My unfortunate truth is that I lived 25 years fully convinced of the idea I was a "man", and I always would be simply because "thats how it is". Perhaps more accurately it never occurred to me i wished to be a woman until it finally did. Looking back with retrospect sure there were plenty of signs and hints I was transgender, but that doesn't change the fact of my history.
I was a boy, and I tried my best to be a "man". When I realized that wasn't what I wanted I then tried my best to distance myself from that entirely, because I was under the impression that thinking too much about the before times was "not doing it right". Since I personally could never feel like I was always a woman.
Once I realized i was trans i tried my best for the first several years to forget my past. Forget everything that he did. Forget everything he was. It didnt feel good or healthy, but I foolishly thought I needed to.

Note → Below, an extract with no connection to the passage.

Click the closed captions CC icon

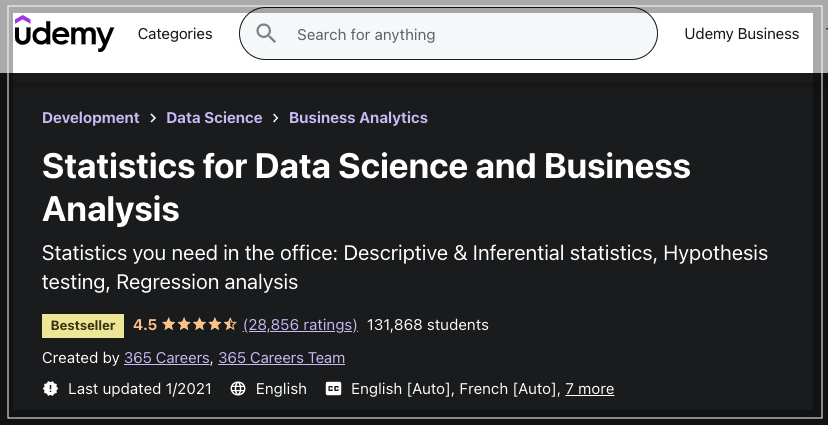tap(333, 389)
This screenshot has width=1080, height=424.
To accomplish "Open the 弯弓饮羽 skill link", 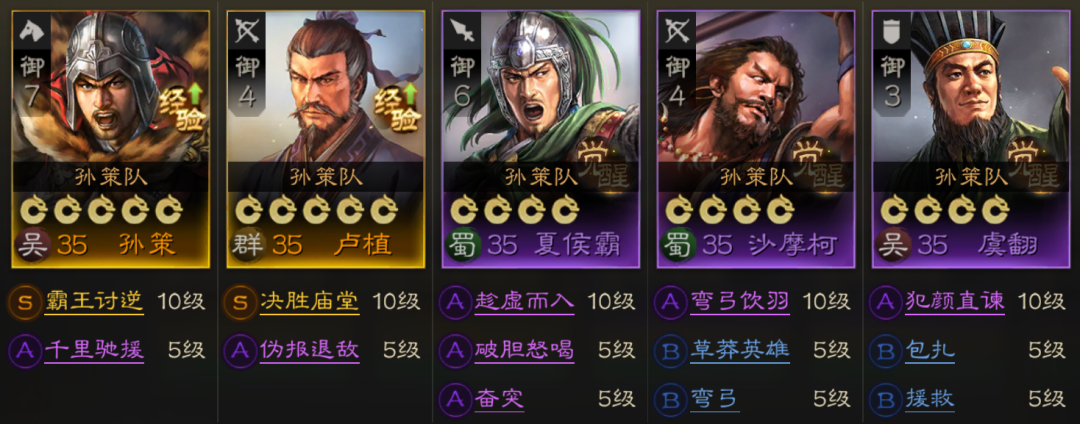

Thankfully I'm in a good place about it now. I am a lovely lady, but I wasn't always. I am a transgender woman. However I can't simply ignore the first quarter century of my human existence anymore. I felt like a boy, and I lived as a man.
He's very special to me now though, very personal. I wouldn't say I'm him anymore, but he is me. We are separate, but still one. He's in my heart. His experiences are mine. We share this body. I love him for everything he did for us. I cannot forget him, and his struggles. He worked far too hard to simply be forgotten. He paved our way for me to become a the woman of both our dreams.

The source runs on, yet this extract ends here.